Jane Gavalovski

Personal information
- Full name: Jane Gavalovski
- Date of birth: 6 June 1980 (age 45)
- Place of birth: Skopje, SFR Yugoslavia
- Height: 1.90 m (6 ft 3 in)
- Position: Striker

Senior career*
- Years: Team / Apps / (Gls)
- 1997–1998: Mačva Šabac
- 1998–2002: Rad / 50 / (5)
- 2003: PAS Giannina / 15 / (6)
- 2004: Rad / 6 / (4)
- 2004: Obilić / 5 / (1)
- 2005: Universitatea Craiova / 1 / (0)
- 2005–2006: Mačva Šabac

Managerial career
- 2010-2012: Mačva Šabac
- 2019: Sloga Erdevik

= Jane Gavalovski =

Macedonian footballer (born 1980)

Jane Gavalovski (Јане Гаваловски; born on 6 June 1980) is a Macedonian football manager and retired player.

==Playing career==
Born in Skopje, SR Macedonia, he started to play in the First League of FR Yugoslavia in 1998 with FK Rad where in five seasons made 50 matches scoring 5 goals.

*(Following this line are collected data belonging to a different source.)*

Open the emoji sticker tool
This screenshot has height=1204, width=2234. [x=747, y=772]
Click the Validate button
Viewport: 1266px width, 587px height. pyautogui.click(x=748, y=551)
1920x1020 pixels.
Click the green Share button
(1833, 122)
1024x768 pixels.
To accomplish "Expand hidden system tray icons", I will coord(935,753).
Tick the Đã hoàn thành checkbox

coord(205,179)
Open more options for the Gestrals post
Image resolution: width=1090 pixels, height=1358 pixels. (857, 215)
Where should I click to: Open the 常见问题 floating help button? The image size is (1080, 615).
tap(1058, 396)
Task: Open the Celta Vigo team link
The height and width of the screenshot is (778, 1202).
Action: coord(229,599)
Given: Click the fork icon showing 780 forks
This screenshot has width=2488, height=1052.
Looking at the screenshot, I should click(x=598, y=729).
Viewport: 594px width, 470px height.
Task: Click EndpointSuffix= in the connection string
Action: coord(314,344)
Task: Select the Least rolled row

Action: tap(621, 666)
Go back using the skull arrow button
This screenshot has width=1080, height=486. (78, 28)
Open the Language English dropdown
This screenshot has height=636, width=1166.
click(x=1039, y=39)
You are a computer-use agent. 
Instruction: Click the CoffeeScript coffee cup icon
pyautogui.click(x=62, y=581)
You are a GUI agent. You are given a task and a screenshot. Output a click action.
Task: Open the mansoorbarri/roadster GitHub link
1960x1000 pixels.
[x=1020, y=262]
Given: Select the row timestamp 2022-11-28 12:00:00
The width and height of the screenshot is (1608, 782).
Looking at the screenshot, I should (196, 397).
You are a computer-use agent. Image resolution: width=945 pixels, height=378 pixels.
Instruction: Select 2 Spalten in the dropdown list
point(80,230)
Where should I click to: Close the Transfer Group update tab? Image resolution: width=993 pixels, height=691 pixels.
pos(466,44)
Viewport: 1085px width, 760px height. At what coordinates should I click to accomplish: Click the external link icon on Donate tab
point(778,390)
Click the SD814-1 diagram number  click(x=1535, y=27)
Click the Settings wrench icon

In January 2003, he moved to Super League Greece club PAS Giannina, but after they were relegated at the end of that season, he returned next January to FK Rad. In summer 2004 he moved to another Belgrade club, the 1997–98 Champions FK Obilić, but, after not getting many chances, decided to move to Romania to play in Universitatea Craiova. Since 2005, he played for the Serbian club FK Mačva Šabac where after retiring started the job as manager.